** Opening DATA SHOWN block **

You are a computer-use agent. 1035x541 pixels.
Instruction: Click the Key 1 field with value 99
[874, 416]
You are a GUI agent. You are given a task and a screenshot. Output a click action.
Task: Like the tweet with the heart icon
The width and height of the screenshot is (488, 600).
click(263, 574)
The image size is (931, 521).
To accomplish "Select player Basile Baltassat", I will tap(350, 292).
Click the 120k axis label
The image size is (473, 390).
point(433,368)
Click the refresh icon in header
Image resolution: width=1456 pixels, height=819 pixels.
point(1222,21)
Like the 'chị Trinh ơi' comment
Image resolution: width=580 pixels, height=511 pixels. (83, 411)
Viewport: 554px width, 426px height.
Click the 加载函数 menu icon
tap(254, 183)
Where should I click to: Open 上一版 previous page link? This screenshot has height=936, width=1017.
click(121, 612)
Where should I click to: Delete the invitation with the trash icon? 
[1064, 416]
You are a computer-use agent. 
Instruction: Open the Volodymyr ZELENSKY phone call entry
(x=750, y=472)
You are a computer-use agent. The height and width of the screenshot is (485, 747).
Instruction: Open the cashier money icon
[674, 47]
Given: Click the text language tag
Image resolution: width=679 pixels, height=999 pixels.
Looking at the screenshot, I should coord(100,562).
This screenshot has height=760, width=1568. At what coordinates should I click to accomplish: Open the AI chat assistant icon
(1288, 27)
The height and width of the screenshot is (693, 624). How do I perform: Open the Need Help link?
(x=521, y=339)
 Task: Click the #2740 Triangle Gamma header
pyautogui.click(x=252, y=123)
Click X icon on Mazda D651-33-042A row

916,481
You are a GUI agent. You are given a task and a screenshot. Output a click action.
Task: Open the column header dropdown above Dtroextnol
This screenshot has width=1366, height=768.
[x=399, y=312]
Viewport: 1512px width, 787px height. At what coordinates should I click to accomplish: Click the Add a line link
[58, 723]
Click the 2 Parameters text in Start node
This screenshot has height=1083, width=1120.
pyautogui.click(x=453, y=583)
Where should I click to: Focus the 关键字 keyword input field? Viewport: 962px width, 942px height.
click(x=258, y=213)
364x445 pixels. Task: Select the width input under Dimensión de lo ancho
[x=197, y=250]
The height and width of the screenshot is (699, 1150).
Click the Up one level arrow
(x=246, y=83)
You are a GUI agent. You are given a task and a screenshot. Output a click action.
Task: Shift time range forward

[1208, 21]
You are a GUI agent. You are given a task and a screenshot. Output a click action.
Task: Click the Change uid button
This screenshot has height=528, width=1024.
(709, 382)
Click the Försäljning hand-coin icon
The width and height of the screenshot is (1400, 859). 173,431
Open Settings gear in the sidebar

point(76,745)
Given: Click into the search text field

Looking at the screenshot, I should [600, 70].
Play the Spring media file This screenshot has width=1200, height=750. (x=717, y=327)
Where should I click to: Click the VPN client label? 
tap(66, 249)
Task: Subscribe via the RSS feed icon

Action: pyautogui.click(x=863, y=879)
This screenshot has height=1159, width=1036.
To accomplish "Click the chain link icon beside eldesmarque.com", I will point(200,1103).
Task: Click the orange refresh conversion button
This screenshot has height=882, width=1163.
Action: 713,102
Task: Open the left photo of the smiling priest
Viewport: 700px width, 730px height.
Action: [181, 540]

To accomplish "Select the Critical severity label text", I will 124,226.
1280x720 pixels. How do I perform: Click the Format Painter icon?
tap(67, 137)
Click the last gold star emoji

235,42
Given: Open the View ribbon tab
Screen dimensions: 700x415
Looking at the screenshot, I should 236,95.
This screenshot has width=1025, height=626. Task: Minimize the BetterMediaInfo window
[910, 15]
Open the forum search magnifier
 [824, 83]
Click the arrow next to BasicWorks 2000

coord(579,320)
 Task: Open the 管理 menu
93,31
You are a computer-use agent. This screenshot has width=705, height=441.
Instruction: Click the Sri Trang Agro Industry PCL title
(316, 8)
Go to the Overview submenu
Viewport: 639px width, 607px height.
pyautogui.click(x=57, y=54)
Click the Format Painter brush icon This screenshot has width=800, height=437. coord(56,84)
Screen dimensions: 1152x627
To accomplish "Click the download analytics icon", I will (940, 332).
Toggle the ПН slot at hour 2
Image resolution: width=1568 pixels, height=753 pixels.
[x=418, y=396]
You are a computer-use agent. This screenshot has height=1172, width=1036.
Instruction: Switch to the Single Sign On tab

** Closing DATA SHOWN block **

> _DESCRIPTION OF THE TASK_
Please return all of the entries above, exactly and completely.

> _SOLUTION TO THE PROBLEM_
You are a computer-use agent. 1035x541 pixels.
Instruction: Click the Key 1 field with value 99
[874, 416]
You are a GUI agent. You are given a task and a screenshot. Output a click action.
Task: Like the tweet with the heart icon
The width and height of the screenshot is (488, 600).
click(263, 574)
The image size is (931, 521).
To accomplish "Select player Basile Baltassat", I will tap(350, 292).
Click the 120k axis label
The image size is (473, 390).
point(433,368)
Click the refresh icon in header
Image resolution: width=1456 pixels, height=819 pixels.
point(1222,21)
Like the 'chị Trinh ơi' comment
Image resolution: width=580 pixels, height=511 pixels. (83, 411)
Viewport: 554px width, 426px height.
Click the 加载函数 menu icon
tap(254, 183)
Where should I click to: Open 上一版 previous page link? This screenshot has height=936, width=1017.
click(121, 612)
Where should I click to: Delete the invitation with the trash icon? 
[1064, 416]
You are a computer-use agent. 
Instruction: Open the Volodymyr ZELENSKY phone call entry
(x=750, y=472)
You are a computer-use agent. The height and width of the screenshot is (485, 747).
Instruction: Open the cashier money icon
[674, 47]
Given: Click the text language tag
Image resolution: width=679 pixels, height=999 pixels.
Looking at the screenshot, I should coord(100,562).
This screenshot has height=760, width=1568. At what coordinates should I click to accomplish: Open the AI chat assistant icon
(1288, 27)
The height and width of the screenshot is (693, 624). How do I perform: Open the Need Help link?
(x=521, y=339)
 Task: Click the #2740 Triangle Gamma header
pyautogui.click(x=252, y=123)
Click X icon on Mazda D651-33-042A row

916,481
You are a GUI agent. You are given a task and a screenshot. Output a click action.
Task: Open the column header dropdown above Dtroextnol
This screenshot has width=1366, height=768.
[x=399, y=312]
Viewport: 1512px width, 787px height. At what coordinates should I click to accomplish: Click the Add a line link
[58, 723]
Click the 2 Parameters text in Start node
This screenshot has height=1083, width=1120.
pyautogui.click(x=453, y=583)
Where should I click to: Focus the 关键字 keyword input field? Viewport: 962px width, 942px height.
click(x=258, y=213)
364x445 pixels. Task: Select the width input under Dimensión de lo ancho
[x=197, y=250]
The height and width of the screenshot is (699, 1150).
Click the Up one level arrow
(x=246, y=83)
You are a GUI agent. You are given a task and a screenshot. Output a click action.
Task: Shift time range forward

[1208, 21]
You are a GUI agent. You are given a task and a screenshot. Output a click action.
Task: Click the Change uid button
This screenshot has height=528, width=1024.
(709, 382)
Click the Försäljning hand-coin icon
The width and height of the screenshot is (1400, 859). 173,431
Open Settings gear in the sidebar

point(76,745)
Given: Click into the search text field

Looking at the screenshot, I should [600, 70].
Play the Spring media file This screenshot has width=1200, height=750. (x=717, y=327)
Where should I click to: Click the VPN client label? 
tap(66, 249)
Task: Subscribe via the RSS feed icon

Action: pyautogui.click(x=863, y=879)
This screenshot has height=1159, width=1036.
To accomplish "Click the chain link icon beside eldesmarque.com", I will point(200,1103).
Task: Click the orange refresh conversion button
This screenshot has height=882, width=1163.
Action: 713,102
Task: Open the left photo of the smiling priest
Viewport: 700px width, 730px height.
Action: [181, 540]

To accomplish "Select the Critical severity label text", I will 124,226.
1280x720 pixels. How do I perform: Click the Format Painter icon?
tap(67, 137)
Click the last gold star emoji

235,42
Given: Open the View ribbon tab
Screen dimensions: 700x415
Looking at the screenshot, I should 236,95.
This screenshot has width=1025, height=626. Task: Minimize the BetterMediaInfo window
[910, 15]
Open the forum search magnifier
 [824, 83]
Click the arrow next to BasicWorks 2000

coord(579,320)
 Task: Open the 管理 menu
93,31
You are a computer-use agent. This screenshot has width=705, height=441.
Instruction: Click the Sri Trang Agro Industry PCL title
(316, 8)
Go to the Overview submenu
Viewport: 639px width, 607px height.
pyautogui.click(x=57, y=54)
Click the Format Painter brush icon This screenshot has width=800, height=437. coord(56,84)
Screen dimensions: 1152x627
To accomplish "Click the download analytics icon", I will (940, 332).
Toggle the ПН slot at hour 2
Image resolution: width=1568 pixels, height=753 pixels.
[x=418, y=396]
You are a computer-use agent. This screenshot has height=1172, width=1036.
Instruction: Switch to the Single Sign On tab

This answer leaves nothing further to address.